This month’s Editor’s Pick DVD illuminates the secrets of that runaway stage marvel, War Horse. ABBA fans who didn’t catch Kristina in concert last month at the Royal Albert Hall can listen to the Carnegie Hall recording of the show.
Also waiting in the wings to entertain you are original recordings of Leonard Bernstein’s classic On the Town, with a couple of numbers by Comden & Green’s nightclub act The Revuers, and Broadway legend Mary Martin with Cinderella, Three to Make Music, and a medley of luscious love songs. The Johnny Mercer centennial celebrations continue with jazz diva Daryl Sherman’s delectable tribute album.
There’s also more Steve Barton from the vaults. And speaking of volcanoes, how about the trio of Marilyn Monroe, Frances Day, and “Red Hot Mama” Sophie Tucker? Asbestos is forbidden now, but you may need an equivalent!
CD & DVD Reviewer
Making War Horse (DVD)

▶ EXERCISE REQUIREMENTS:
A. According to the CD and DVD review roundup, where did Kristina play in concert last month?
B. Carry the CD and DVD review roundup forward from where it stops.

▶ SUPPLIED INFORMATION:
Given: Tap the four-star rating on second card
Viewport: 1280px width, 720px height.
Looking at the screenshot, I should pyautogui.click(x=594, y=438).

▶ ANSWERS TO THE EXERCISES:
A. At the Royal Albert Hall.

B.
The National Theatre’s acclaimed production
of War Horse is now playing in the West
End, and is headed for Broadway, and the big screen (Steven
Spielberg is reportedly on board to helm for DreamWorks/Disney). Quite a jump
from the pages of former Children’s Laureate Michael Morpugo’s celebrated novel
about the adventures of a beloved horse catapulted from the fields of Devon to the hellish battlefields of World War I. But
this has been an extraordinary production from the very beginning.
It’s no mean
feat to bring to life a main character who doesn’t speak, as well as a
supporting cast of birds and fellow equines. Thanks to this DVD, now you can go
behind the scenes and discover how it was realised. If you’ve seen this
remarkable show, it will enhance your appreciation; and even if you haven’t,
for anyone interested in theatre – especially the art of puppetry – it’s a
fascinating journey into the creative process, in the company of cast and crew,
from initial inspiration to workshops to final staging.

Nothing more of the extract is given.